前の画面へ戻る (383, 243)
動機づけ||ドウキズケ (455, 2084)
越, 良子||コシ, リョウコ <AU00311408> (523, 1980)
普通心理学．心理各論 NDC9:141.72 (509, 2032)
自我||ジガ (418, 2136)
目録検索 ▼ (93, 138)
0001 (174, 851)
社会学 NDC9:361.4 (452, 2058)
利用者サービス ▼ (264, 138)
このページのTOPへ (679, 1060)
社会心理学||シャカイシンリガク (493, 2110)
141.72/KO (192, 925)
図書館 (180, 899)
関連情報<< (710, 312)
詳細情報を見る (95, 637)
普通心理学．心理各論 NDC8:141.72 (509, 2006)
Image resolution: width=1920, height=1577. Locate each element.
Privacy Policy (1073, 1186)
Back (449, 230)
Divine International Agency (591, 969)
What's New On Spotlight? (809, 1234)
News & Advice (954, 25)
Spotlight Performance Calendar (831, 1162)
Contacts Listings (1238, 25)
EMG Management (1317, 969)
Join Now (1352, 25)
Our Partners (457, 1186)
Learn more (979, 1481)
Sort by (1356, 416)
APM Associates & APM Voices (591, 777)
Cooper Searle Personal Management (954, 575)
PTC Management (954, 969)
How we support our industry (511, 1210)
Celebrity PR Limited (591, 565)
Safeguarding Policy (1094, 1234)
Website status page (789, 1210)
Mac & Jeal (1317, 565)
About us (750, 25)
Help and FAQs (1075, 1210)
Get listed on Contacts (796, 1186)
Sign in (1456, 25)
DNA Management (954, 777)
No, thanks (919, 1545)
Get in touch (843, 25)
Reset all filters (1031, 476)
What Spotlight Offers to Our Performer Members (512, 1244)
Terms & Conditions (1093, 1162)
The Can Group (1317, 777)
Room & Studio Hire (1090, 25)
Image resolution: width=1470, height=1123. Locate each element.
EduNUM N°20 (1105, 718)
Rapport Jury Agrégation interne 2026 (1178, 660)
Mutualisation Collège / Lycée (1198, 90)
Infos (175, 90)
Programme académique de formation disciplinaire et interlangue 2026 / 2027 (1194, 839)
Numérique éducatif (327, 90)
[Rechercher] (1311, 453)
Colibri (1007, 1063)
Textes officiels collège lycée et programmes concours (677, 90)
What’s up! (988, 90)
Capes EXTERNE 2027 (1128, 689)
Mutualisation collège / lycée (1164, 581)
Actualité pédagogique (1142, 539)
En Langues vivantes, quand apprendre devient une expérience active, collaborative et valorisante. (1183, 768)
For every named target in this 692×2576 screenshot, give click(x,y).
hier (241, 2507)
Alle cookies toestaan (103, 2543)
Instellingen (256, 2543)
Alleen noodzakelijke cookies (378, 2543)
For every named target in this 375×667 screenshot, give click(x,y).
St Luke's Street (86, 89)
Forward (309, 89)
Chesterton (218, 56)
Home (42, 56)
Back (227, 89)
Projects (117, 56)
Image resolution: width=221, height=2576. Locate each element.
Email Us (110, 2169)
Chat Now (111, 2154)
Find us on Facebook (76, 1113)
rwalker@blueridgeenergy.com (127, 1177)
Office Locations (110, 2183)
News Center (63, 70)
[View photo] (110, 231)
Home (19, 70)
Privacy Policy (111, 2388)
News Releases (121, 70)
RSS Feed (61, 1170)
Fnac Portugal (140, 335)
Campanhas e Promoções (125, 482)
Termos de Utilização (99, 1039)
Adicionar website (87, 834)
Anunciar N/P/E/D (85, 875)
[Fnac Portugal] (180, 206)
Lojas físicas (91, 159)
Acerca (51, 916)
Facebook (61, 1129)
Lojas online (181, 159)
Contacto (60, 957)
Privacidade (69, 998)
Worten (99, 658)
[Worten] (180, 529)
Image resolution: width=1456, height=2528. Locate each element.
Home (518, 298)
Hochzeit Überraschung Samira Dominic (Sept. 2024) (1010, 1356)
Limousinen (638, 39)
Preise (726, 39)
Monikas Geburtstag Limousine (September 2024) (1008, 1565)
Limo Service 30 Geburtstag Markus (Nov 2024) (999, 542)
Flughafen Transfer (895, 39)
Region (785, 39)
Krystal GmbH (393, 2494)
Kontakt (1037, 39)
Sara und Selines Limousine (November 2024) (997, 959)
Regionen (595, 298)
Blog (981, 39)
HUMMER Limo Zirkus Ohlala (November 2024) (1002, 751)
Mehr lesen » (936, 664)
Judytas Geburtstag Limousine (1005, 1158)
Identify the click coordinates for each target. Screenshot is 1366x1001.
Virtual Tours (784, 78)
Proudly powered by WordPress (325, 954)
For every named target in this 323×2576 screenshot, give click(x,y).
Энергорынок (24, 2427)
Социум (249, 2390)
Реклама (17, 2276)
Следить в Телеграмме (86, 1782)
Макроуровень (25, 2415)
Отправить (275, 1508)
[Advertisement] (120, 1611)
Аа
+--
*Problem details*.
What is wanted is the full set of entries above, reproduced exactly.

*Solution for this problem*.
前の画面へ戻る (383, 243)
動機づけ||ドウキズケ (455, 2084)
越, 良子||コシ, リョウコ <AU00311408> (523, 1980)
普通心理学．心理各論 NDC9:141.72 (509, 2032)
自我||ジガ (418, 2136)
目録検索 ▼ (93, 138)
0001 (174, 851)
社会学 NDC9:361.4 (452, 2058)
利用者サービス ▼ (264, 138)
このページのTOPへ (679, 1060)
社会心理学||シャカイシンリガク (493, 2110)
141.72/KO (192, 925)
図書館 (180, 899)
関連情報<< (710, 312)
詳細情報を見る (95, 637)
普通心理学．心理各論 NDC8:141.72 (509, 2006)
Image resolution: width=1920, height=1577. Locate each element.
Privacy Policy (1073, 1186)
Back (449, 230)
Divine International Agency (591, 969)
What's New On Spotlight? (809, 1234)
News & Advice (954, 25)
Spotlight Performance Calendar (831, 1162)
Contacts Listings (1238, 25)
EMG Management (1317, 969)
Join Now (1352, 25)
Our Partners (457, 1186)
Learn more (979, 1481)
Sort by (1356, 416)
APM Associates & APM Voices (591, 777)
Cooper Searle Personal Management (954, 575)
PTC Management (954, 969)
How we support our industry (511, 1210)
Celebrity PR Limited (591, 565)
Safeguarding Policy (1094, 1234)
Website status page (789, 1210)
Mac & Jeal (1317, 565)
About us (750, 25)
Help and FAQs (1075, 1210)
Get listed on Contacts (796, 1186)
Sign in (1456, 25)
DNA Management (954, 777)
No, thanks (919, 1545)
Get in touch (843, 25)
Reset all filters (1031, 476)
What Spotlight Offers to Our Performer Members (512, 1244)
Terms & Conditions (1093, 1162)
The Can Group (1317, 777)
Room & Studio Hire (1090, 25)
Image resolution: width=1470, height=1123. Locate each element.
EduNUM N°20 (1105, 718)
Rapport Jury Agrégation interne 2026 (1178, 660)
Mutualisation Collège / Lycée (1198, 90)
Infos (175, 90)
Programme académique de formation disciplinaire et interlangue 2026 / 2027 (1194, 839)
Numérique éducatif (327, 90)
[Rechercher] (1311, 453)
Colibri (1007, 1063)
Textes officiels collège lycée et programmes concours (677, 90)
What’s up! (988, 90)
Capes EXTERNE 2027 (1128, 689)
Mutualisation collège / lycée (1164, 581)
Actualité pédagogique (1142, 539)
En Langues vivantes, quand apprendre devient une expérience active, collaborative et valorisante. (1183, 768)
For every named target in this 692×2576 screenshot, give click(x,y).
hier (241, 2507)
Alle cookies toestaan (103, 2543)
Instellingen (256, 2543)
Alleen noodzakelijke cookies (378, 2543)
For every named target in this 375×667 screenshot, give click(x,y).
St Luke's Street (86, 89)
Forward (309, 89)
Chesterton (218, 56)
Home (42, 56)
Back (227, 89)
Projects (117, 56)
Image resolution: width=221, height=2576. Locate each element.
Email Us (110, 2169)
Chat Now (111, 2154)
Find us on Facebook (76, 1113)
rwalker@blueridgeenergy.com (127, 1177)
Office Locations (110, 2183)
News Center (63, 70)
[View photo] (110, 231)
Home (19, 70)
Privacy Policy (111, 2388)
News Releases (121, 70)
RSS Feed (61, 1170)
Fnac Portugal (140, 335)
Campanhas e Promoções (125, 482)
Termos de Utilização (99, 1039)
Adicionar website (87, 834)
Anunciar N/P/E/D (85, 875)
[Fnac Portugal] (180, 206)
Lojas físicas (91, 159)
Acerca (51, 916)
Facebook (61, 1129)
Lojas online (181, 159)
Contacto (60, 957)
Privacidade (69, 998)
Worten (99, 658)
[Worten] (180, 529)
Image resolution: width=1456, height=2528. Locate each element.
Home (518, 298)
Hochzeit Überraschung Samira Dominic (Sept. 2024) (1010, 1356)
Limousinen (638, 39)
Preise (726, 39)
Monikas Geburtstag Limousine (September 2024) (1008, 1565)
Limo Service 30 Geburtstag Markus (Nov 2024) (999, 542)
Flughafen Transfer (895, 39)
Region (785, 39)
Krystal GmbH (393, 2494)
Kontakt (1037, 39)
Sara und Selines Limousine (November 2024) (997, 959)
Regionen (595, 298)
Blog (981, 39)
HUMMER Limo Zirkus Ohlala (November 2024) (1002, 751)
Mehr lesen » (936, 664)
Judytas Geburtstag Limousine (1005, 1158)
Identify the click coordinates for each target. Screenshot is 1366x1001.
Virtual Tours (784, 78)
Proudly powered by WordPress (325, 954)
For every named target in this 323×2576 screenshot, give click(x,y).
Энергорынок (24, 2427)
Социум (249, 2390)
Реклама (17, 2276)
Следить в Телеграмме (86, 1782)
Макроуровень (25, 2415)
Отправить (275, 1508)
[Advertisement] (120, 1611)
Аа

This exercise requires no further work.